» JOB 1:
Print the part of the M3 versus 540i forum post below that opens with the words containing "I'm not looking for just" and closes with "for many years.".
» JOB 2:
In the M3 versus 540i forum post below, what invoice price is given for the equipped M3 with destination and no dealer profit?
» JOB 3:
List every option named as equipment on the $51K M3 in the M3 versus 540i forum post below.

» SELECTED EXCERPT:
====================

# M3 versus 540i?



## stm69 (Apr 5, 2003)

Since this is my first or second post, I thought that I would give a brief introduction. I'm sorry for crossposting this, but the way the forums are split up, I'd kill myself if I missed input from either camp!

I'm not looking for just *a* car. I'm not looking for *the* car. I'm looking for *my* car. I'm not an experienced driver, but I'm eager to learn. I've never owned a "performance" nor a "luxury" automobile, my 1999 Maxima (laugh and you die I still love her) has been the end of a relatively short list of cars I've had the pleasure of driving and owning.

I've always wanted to find that car that would fit me, that would be a blend of performance and some luxury. I don't care much for fancy options, like NAV (I can get lost or stop at a gas station just fine), or the like. I want something that goes fast, handles well, has a decent amount of creature comfort, a car that I can keep for many years.

My interest in a new car was peaked oddly by Infinti's G35. The G35 Sports Coupe 6MT looked to be a good choice. I have yet to test drive one, but it seems on the surface to offer quite a bit of value. Ironically, the Infiniti dealership happens to be right next to the BMW dealership. In my late night forays (I like shopping at night when there's noone else around), I have found myself drawn over the other side of the fence quite a bit, to check out the Bimmers. While I haven't made my final decision yet, finances being a big deal comparing the G35 to the below cars, I thought I would see what information I could glean from these forums.

If I'm going to get a car to last me a few years (my wife in the background is yelling forever), I'd like to do it with a bang if it's the right thing for me. Hence the subject, 540i 6 speed, or a M3 SMG. I had intended to plop a twin turbo into the G35 when they becames available, so since that was looking like $41-42K, I figured I could do an extra year or two and perhaps get something that I wouldn't be constantly looking over my shoulder playing "what if's" in my head. I know that a $32K WRX GTi with another $8K in engine mods would probably hand even a M3 it's rear, but it's like the Infiniti people laughing at the new Accord Coupe being fast but not being an Infiniti; an Infiniti isn't quite a BMW (yet?).

First question I have is, how will the 2004 model years affect resale and/or blue book of the 2003's? I don't go into this with the intention of resale, but in the time frame that I'm looking at, July at earliest for an ED possibly, and with September/October being right around the corner, it would certainly suck for a $50K+ 2003 be $35K in a year or two. So in other words, if I went for a 2003, I'd be willing to go for one in a few months, but I'm inclined to wait for the 2004's if there's good reasons for it.

Here are my thought processes for the two cars, please feel free to add your own thoughts, correct me, and/or add in ideas.

BMW M3 SMG

Pro's
* FAAAAAAAAAAAST, performance like nothing I've experienced probably. Agile, nimble, yet somewhat stealthy.
* 2+2 for the eventual baby seat
* Doesn't need much tuning off the bat, and additional cash outlays (sure I'll find some down the line)
* It's the serious performance car I have been looking for, and would be happy with (till the next thing comes out =>)

Con's
* The engine problem worries me, but I think that's just worrying now that it's supposed to be handled
* Probably high insurance
* Not sure if to go for the SMG, but equipped with Xenon/Metallic Paint/19" Wheels it's $51K, SMG makes it top $53K + $1K gas guzzler, pretty significant chunk of change. Invoice for all the above + destination looks to be $48,585 without any dealer profit.

====================

» SUPPLIED INFORMATION:
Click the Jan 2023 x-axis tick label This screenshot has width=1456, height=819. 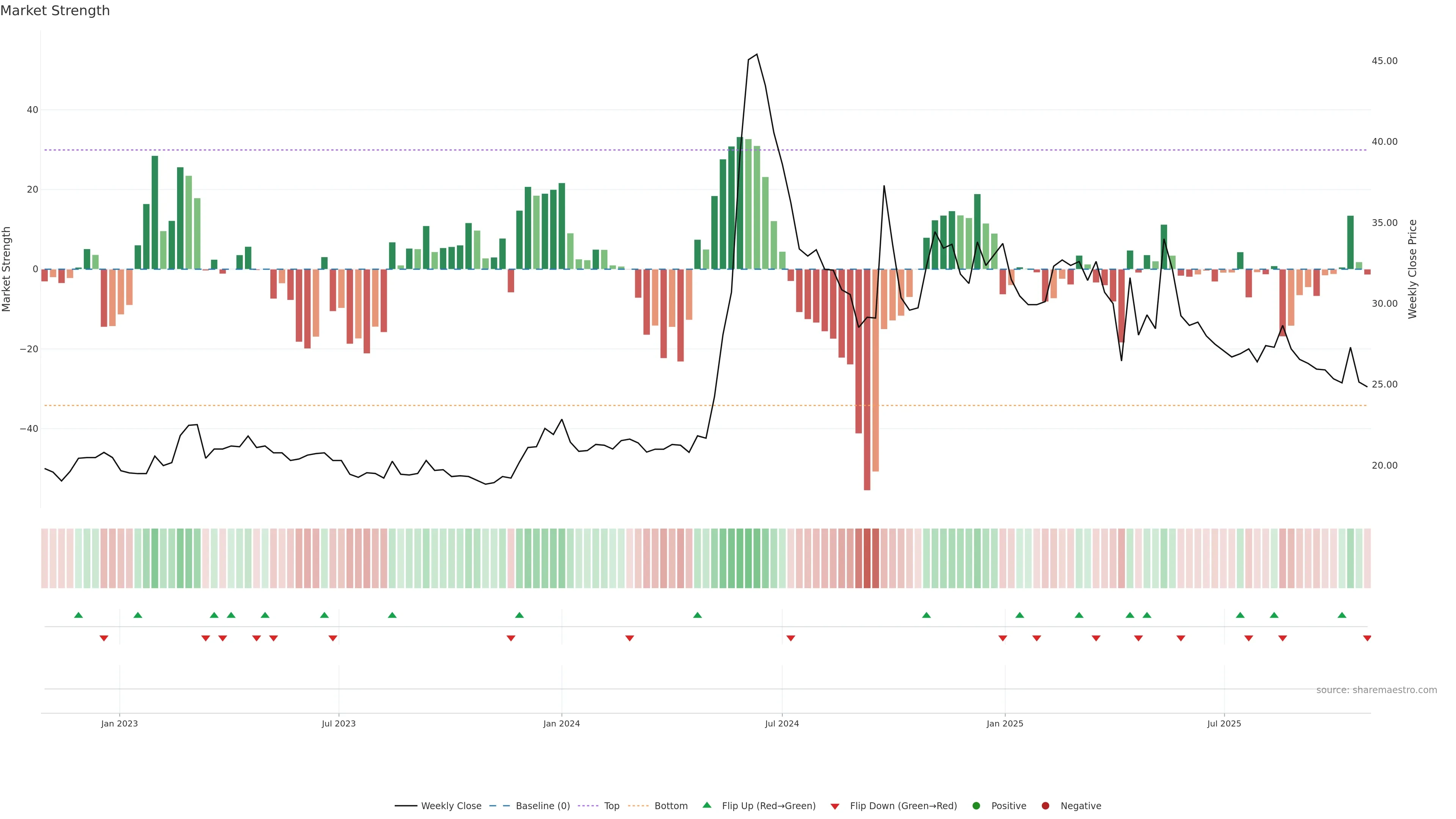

====================

» EXPECTED OUTPUT 1:
I'm not looking for just *a* car. I'm not looking for *the* car. I'm looking for *my* car. I'm not an experienced driver, but I'm eager to learn. I've never owned a "performance" nor a "luxury" automobile, my 1999 Maxima (laugh and you die I still love her) has been the end of a relatively short list of cars I've had the pleasure of driving and owning.

I've always wanted to find that car that would fit me, that would be a blend of performance and some luxury. I don't care much for fancy options, like NAV (I can get lost or stop at a gas station just fine), or the like. I want something that goes fast, handles well, has a decent amount of creature comfort, a car that I can keep for many years.

» EXPECTED OUTPUT 2:
$48,585

» EXPECTED OUTPUT 3:
Xenon
Metallic Paint
19" Wheels